Fancy a super spa in Africa? Take the train. Not any train, mind you. The one you want is Rovos Rail, where embarkation begins at Cape Town in South Africa – the fairest cape, said Drake – and ends 15 days later after a thrilling adventure in Dar-es-Salaam, Tanzania.

It is an indulgence of luxury and elegance on wheels, involving bush gear by day and Hermes ties at night. Ladies will likely be wearing Shimansky diamonds they bought in Cape Town.

This is new wave travel as practised on expedition voyages to faraway places like Antarctica, where you rough it, gently, by day and dine in state in the evening.
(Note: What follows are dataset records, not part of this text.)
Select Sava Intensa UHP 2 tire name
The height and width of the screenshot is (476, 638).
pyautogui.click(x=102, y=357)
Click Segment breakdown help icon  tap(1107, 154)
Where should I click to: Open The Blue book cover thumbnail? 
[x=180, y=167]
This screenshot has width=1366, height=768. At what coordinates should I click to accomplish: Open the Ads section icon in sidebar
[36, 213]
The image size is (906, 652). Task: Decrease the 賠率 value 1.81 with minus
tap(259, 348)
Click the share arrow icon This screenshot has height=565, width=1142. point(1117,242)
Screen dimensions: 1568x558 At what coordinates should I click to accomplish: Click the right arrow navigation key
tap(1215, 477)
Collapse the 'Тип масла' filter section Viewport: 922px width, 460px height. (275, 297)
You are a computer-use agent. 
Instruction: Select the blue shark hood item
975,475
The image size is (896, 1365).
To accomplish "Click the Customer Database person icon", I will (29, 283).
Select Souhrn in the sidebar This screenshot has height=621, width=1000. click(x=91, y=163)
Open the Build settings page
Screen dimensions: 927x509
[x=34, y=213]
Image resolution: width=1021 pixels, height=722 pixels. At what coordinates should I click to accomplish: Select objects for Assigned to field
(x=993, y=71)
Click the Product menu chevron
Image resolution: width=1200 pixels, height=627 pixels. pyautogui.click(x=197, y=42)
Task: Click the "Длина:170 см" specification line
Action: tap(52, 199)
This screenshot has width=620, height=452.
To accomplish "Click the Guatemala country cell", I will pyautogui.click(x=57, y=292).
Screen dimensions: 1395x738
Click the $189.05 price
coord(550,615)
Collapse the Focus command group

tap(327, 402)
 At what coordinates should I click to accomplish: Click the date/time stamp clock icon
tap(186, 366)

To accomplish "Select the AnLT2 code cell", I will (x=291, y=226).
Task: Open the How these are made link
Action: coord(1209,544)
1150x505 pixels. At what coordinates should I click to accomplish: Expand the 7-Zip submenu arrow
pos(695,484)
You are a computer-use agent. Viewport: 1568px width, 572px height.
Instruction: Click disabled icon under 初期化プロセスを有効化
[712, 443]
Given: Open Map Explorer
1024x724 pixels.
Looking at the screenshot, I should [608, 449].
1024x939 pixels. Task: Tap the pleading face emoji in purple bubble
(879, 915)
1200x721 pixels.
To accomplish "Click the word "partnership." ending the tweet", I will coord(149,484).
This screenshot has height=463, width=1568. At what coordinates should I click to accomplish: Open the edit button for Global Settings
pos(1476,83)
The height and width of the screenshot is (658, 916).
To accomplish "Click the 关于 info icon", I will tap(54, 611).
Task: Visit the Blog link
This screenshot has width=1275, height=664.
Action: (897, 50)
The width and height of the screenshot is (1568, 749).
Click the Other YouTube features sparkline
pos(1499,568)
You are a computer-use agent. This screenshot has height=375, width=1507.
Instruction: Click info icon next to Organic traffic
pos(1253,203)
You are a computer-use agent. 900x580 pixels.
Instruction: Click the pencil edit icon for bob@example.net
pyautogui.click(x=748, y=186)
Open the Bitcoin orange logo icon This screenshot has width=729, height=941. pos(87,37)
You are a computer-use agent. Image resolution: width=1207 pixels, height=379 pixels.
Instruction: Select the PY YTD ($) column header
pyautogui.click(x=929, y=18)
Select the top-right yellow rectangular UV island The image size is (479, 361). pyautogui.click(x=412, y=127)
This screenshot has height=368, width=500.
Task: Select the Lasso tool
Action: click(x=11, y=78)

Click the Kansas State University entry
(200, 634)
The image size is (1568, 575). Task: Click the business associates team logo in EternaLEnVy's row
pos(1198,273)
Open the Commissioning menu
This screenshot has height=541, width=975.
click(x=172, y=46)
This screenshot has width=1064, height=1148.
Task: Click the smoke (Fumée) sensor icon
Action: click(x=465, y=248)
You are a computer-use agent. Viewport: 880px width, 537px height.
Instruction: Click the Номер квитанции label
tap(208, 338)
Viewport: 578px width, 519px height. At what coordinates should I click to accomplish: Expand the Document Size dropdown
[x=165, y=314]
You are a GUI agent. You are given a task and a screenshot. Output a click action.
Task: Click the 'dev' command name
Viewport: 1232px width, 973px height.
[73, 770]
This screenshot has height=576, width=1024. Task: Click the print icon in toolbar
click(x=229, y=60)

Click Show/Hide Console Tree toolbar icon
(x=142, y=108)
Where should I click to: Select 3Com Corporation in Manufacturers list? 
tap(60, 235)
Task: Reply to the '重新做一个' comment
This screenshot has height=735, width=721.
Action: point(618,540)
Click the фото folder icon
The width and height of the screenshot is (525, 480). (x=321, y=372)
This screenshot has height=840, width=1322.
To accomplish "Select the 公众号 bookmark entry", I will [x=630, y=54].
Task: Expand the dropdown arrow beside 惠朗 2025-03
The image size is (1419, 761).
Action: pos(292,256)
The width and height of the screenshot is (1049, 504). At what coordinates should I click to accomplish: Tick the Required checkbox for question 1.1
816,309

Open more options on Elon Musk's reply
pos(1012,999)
Two nights in Tau Lodge on the border of Botswana are en route.

The first day we lunched by a waterhole with two white rhinos and the next day in the company of a statuesque giraffe, while nearby, zebras fought off a pack of hyenas.

On game drives we encountered huge lions and had sundowner cocktails, while our cosy cottage (with outdoor shower) overlooked a waterhole thronged with elephants and a malicious-looking crocodile.

And equally enjoyable was the spa, where Dina administered the best pedicure ever, then followed up with a massage that left me begging for more.

But Rovos Rail was waiting and so was the track through Gaborone, capital of thriving Botswana, where a branch of Barclays Bank appeared to have survived an onslaught of gleaming, Chinese-built office towers.

We were to see more of the long reach of China in our odyssey across a huge stretch of Africa; clearly the new imperialists…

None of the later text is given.